Dentro de las muchas costumbres que se han perdido en la era de la posverdad, una de ellas –absolutamente romántica– es escribir un “diario de viaje”, cuando emprendemos camino hacia tierras ignotas, por lo menos para nosotros.
Los diarios de viaje tuvieron su clímax durante el siglo XIX. ¿Quién no recuerda las correrías del insigne explorador y naturalista Alexander Von Humboldt? ¿O las exhaustivas descripciones de Charles Darwin? O el maravilloso relato que realizó la condesa Paula Kolonitz, con escasos 24 años de edad, durante su viaje y estancia en México, al lado de Maximiliano y Carlota, emperadores de triste recuerdo.
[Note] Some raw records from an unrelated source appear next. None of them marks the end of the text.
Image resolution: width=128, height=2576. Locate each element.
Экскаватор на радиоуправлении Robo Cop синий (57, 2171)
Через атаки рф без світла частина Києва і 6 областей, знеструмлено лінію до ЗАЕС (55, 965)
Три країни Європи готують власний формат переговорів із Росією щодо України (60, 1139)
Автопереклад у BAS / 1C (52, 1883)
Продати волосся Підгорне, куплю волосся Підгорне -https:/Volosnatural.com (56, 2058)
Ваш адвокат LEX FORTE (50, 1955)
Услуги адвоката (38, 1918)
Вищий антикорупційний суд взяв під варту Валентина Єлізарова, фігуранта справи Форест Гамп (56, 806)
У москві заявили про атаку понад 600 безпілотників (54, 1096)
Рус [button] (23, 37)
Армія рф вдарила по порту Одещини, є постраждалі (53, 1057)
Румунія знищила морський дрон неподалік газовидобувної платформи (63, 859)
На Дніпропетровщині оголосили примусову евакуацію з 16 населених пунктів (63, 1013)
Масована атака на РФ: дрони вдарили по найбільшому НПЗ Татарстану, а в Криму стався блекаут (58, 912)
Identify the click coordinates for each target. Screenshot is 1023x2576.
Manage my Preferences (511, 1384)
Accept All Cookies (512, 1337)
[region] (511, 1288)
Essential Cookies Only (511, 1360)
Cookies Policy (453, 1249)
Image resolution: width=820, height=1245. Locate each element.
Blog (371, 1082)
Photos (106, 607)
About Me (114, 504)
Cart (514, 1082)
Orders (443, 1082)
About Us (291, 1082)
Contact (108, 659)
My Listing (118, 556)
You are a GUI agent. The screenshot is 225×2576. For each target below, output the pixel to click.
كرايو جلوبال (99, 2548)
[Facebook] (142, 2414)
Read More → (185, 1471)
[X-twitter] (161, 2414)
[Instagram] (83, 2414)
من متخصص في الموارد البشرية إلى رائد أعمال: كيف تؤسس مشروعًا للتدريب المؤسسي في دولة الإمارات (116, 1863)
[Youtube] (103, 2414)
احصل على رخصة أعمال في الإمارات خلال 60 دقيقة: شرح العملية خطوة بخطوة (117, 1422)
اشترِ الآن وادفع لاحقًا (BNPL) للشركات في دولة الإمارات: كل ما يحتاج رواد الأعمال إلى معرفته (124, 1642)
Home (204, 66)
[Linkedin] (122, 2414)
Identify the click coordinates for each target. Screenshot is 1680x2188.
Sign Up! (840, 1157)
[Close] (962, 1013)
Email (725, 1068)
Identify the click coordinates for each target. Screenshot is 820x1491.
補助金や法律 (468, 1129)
El diario de viaje usualmente era un cuadernillo empastado en un material resistente a las inclemencias del tiempo, el cual iba siempre acompañado de un juego básico de escritorio: plumillas, papel secante, tinta, cortaplumas y navajilla. En ellos se asentaban las observaciones de aquellos hombres y mujeres de ojo agudo, que contaban con una gran capacidad de registro y lenguaje descriptivo, a tal punto que les debemos grandes descubrimientos relacionados con la botánica, la minería, la geografía, los usos y costumbres sociales. Muchos fueron ilustrados por sus autores, quienes dominaban el arte del dibujo científico, plasmando entre sus páginas paisajes, animales desconocidos y plantas jamás vistas, con un detalle y preciosismo sin parangón.
Quiero imaginar a esos personajes venidos de Europa, invadidos por el asombro de caminar por tierras americanas, observando, registrando y expresando, con el lenguaje escrito, sus muchas y variadas impresiones al encontrarse frente a frente con los naturales de estas tierras, las deidades que adoraban y verse invadidos por la impotencia de no poder registrar a detalle tantas maravillas y prodigios. Ahora que estamos a punto de celebrar el aniversario del encuentro entre Hernán Cortés y el emperador Moctezuma –8 de noviembre de 1519–, vale la pena mencionar al Capitán Bernal Díaz del Castillo, quien relata en sus crónicas, tituladas
Ya que llegábamos cerca de México… se apeó el gran Montezuma de las andas, y traíanle del brazo aquellos grandes caciques, de bajo de un palio muy riquísimo a maravilla, y la color de plumas verdes con grandes labores de oro, con mucha argentería y perlas y piedras chalchihuites (jade) que colgaban de unas como bordaduras … otros muchos señores venían delante del gran Montezuma, barriendo el suelo por donde había de pasar, y le ponían mantas para que no pisase la tierra.
Dando un salto quántico en el tiempo –ni más ni menos que 500 años–, actualmente tenemos a nuestra disposición herramientas tecnológicas que hubieran hecho las delicias de estos adelantados. Los teléfonos inteligentes y las cámaras digitales nos permiten llevar registros detallados de nuestras andanzas por el mundo de manera aleatoria e indiscriminada. El problema es que ya no tenemos el orden y concierto de los viajeros de antaño, ya no se nos “acaba el rollo” ni “rebobinamos” los cartuchos, ahora podemos tomar miles de fotografías, las cuales serán almacenadas en las nubes digitales por una módica cantidad y, si bien nos va, ordenaremos a nuestro gusto. Lo más sobresaliente de este hecho es que las redes sociales nos permiten democratizar vivencias, haciendo posible compartir con nuestros seguidores no sólo las imágenes, sino la idea de que somos todos unos aventureros, aplicados en descubrir sin observar, desde nuestro egocentrismo más recalcitrante.
La industria de la captura y socialización de la imagen se nos viene encima: ya no somos dueños de nuestras vivencias, alimentamos al algoritmo sin que nos demos cuenta; las empresas se adueñan de nuestra vida y obra y lucran con ella de la forma más descarada posible. Se cobra por la renta de un espacio digital que permite la publicación de nuestra inversión –sí, nuestra inversión de tiempo y dinero– para enriquecer a los grandes consorcios digitales, insertando anuncios a diestra y siniestra, situación que puede ser evitada, por supuesto, si se paga por ello.
Finalmente, cada quien es libre de hacer lo que desee con su imagen, y muchos de nuestros lectores seguramente se sentirán invadidos por la nostalgia: antes sí éramos libres y no lo sabíamos.